Testicle cancer:If one testicle is removed, desire, erection and ejaculation are not affected because the remaining testicle is sufficient for the sexual function. Pelvic radiotherapy can lead to temporary erection disorders.

Prostate cancer: Total ablation of prostate and radiotherapy lead most of the time to impotence and medical treatments often act on testosterone secretion. A local injection of vasodilator can stimulate the erection, but only your doctor can prescribe it because of the numerous contraindications.

Hodgkin disease and lymphomas
Some chemotherapy treatments can affect male fertility, but it's becoming rarer with the new treatments.

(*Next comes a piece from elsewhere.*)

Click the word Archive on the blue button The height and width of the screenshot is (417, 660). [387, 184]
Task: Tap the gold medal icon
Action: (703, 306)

In all cases, if you plan to have a child after your treatment, you must talk about it to your doctor, and depending on the kind of cancer and treatment, a sperm freezing could be proposed to you.

Resumption of sexual life in woman

For cancers that don't affect the female sexual zone, a "sexual fatigue" or a decrease of the desire are usual but transitory.

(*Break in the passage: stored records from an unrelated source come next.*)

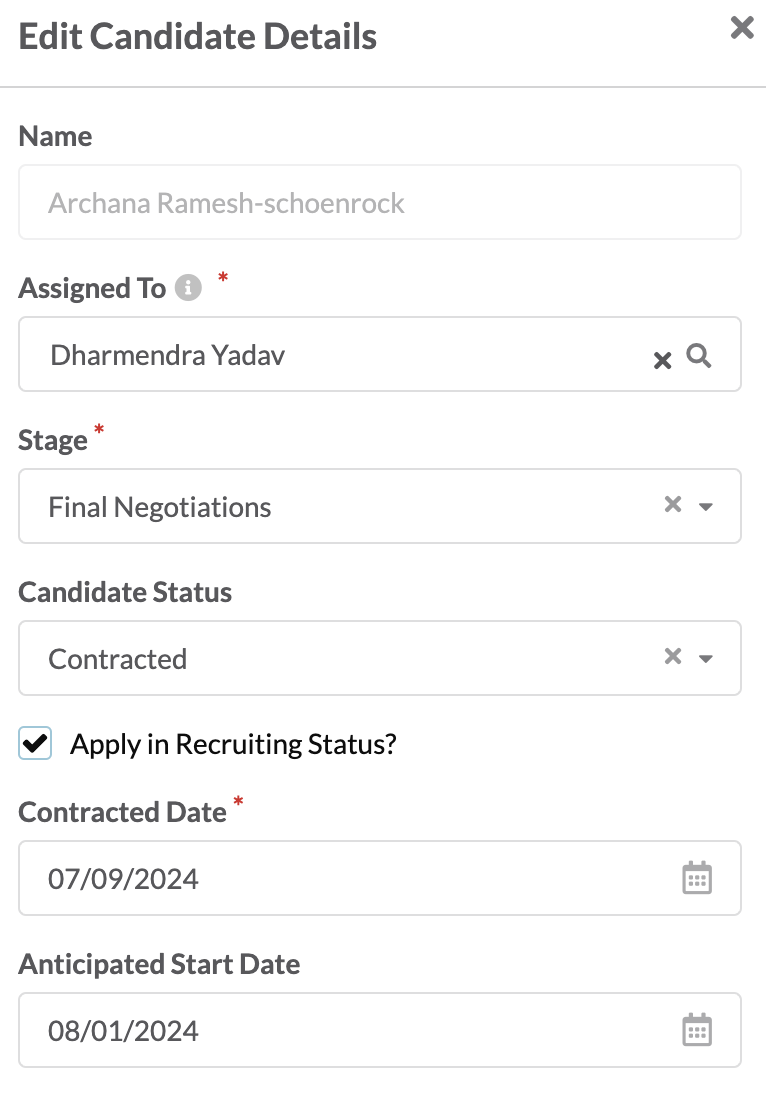Image resolution: width=766 pixels, height=1098 pixels.
Task: Open the Contracted Date calendar picker
Action: coord(697,878)
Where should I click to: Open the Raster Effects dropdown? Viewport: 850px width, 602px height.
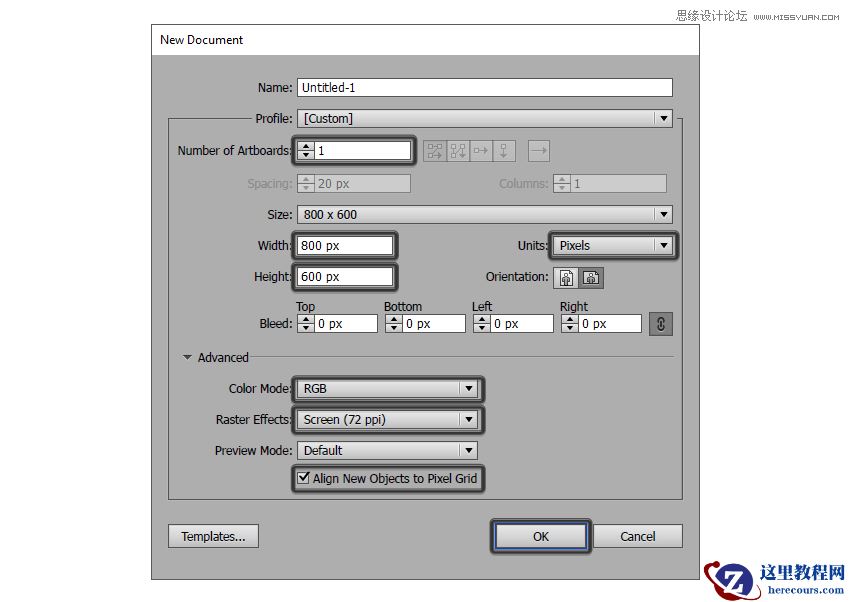tap(387, 419)
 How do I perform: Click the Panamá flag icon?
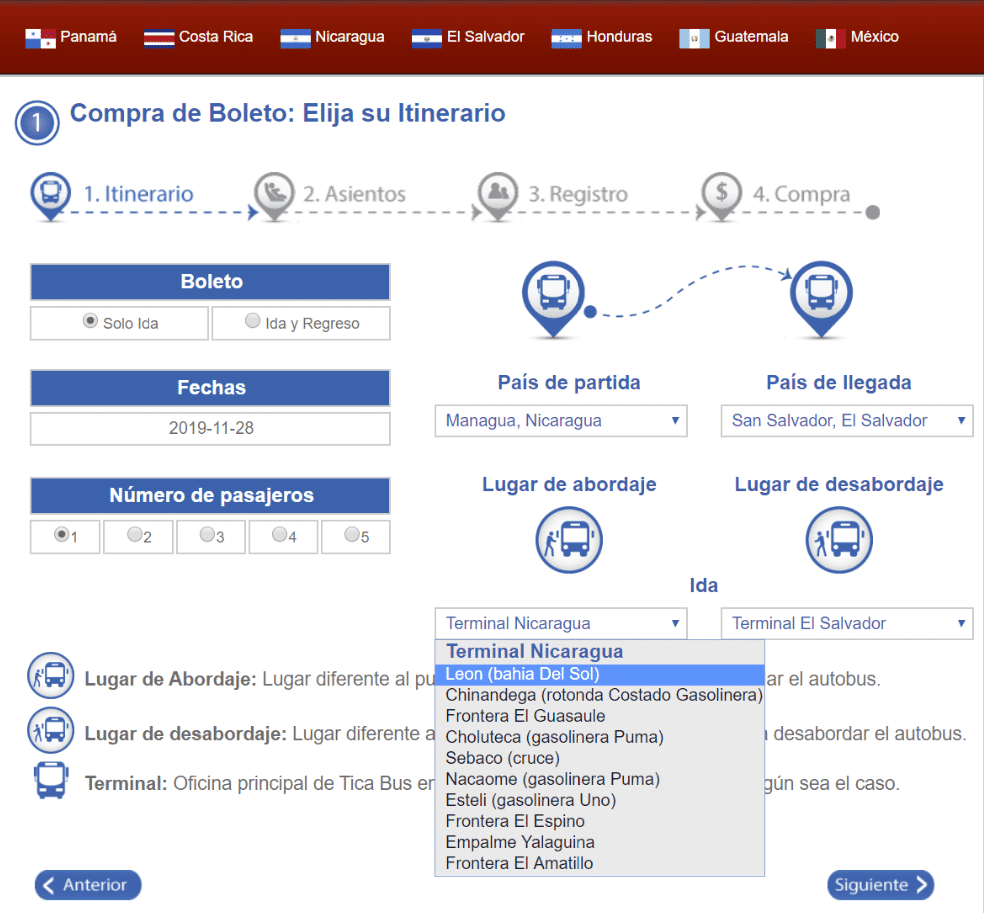[40, 38]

The situation is different for cancers affecting the sexual zone.

Breast cancer: The chemotherapy can lead to hormonal modifications, but those disorders are transitory. However, they can provoke a premature menopause.

In case of mastectomy, the psychological trauma can be very important, but a mammary reconstruction or implants can be proposed.

After the treatment, and according to the current knowledge about this subject, women treated must not take a hormonal contraception.

Uterus cancer: If you had a surgery for the treatment of any uterus cancer, there is a time of healing to respect before the resumption of your sexual life.

Pelvic radiotherapy and curietherapy lead to important hormonal disorders, often transitory.
All those interventions can provoke a physical discomfort due to the vagina size decrease. They can also provoke vagina dryness corrected by lubricants.

Hodgkin disease and lymphoma: There is no incidence on sexual life, but if you plan to have a child after the treatment by pelvic irradiation, you must have an ovarian transposition in order to protect your ovaries.

What can you do to regain your sexual function?

Knowing what sexual side effects to expect before you begin your cancer treatment can help you be more prepared to deal with them as you go through treatment. If you experience sexual side effects, find out as much as you can about what's impeding your sexual function. This will help you feel more in control and help guide you to treatment options. You may also want to:

  • Talk with your health care team: It can feel uncomfortable to talk about the sexual side effects you're experiencing. Though talking about sex can be awkward, you'll not likely find a solution if you don't let someone know what you're experiencing. Write down your questions if it makes you feel more comfortable. In addition, your doctor may be embarrassed or hesitant to talk about sex. If this is the case, ask to be referred to a specialist or seek support from other members of your health care team, such as nurses and counselors.
  • Talk with your partner: Let your partner know what you're experiencing and how he or she can help you cope. For instance, you might find that using a lubricant eases your vaginal dryness or changing positions helps you avoid genital pain during sex. Together you can find solutions to ease you back into a fulfilling sex life.
  • Explore other ways of being intimate: Intercourse isn't the only option for closeness with your partner. Consider spending more time together talking, cuddling or caressing. Connecting in other ways might help make you feel more comfortable and less anxious about the sexual side effects you're experiencing.
  • Talk with other cancer survivors: Your health care team might be able to steer you to a support group in your town. Otherwise, connect with other cancer survivors online. If you're embarrassed about discussing sex face to face with strangers, the online environment provides you anonymity. Start with the American Cancer Society's Cancer Survivors Network.

It may simply take time for you to regain your sexual function after cancer treatment. While that can be frustrating, remember that if you had a positive and satisfying sex life before cancer, you'll likely resume that after your treatment.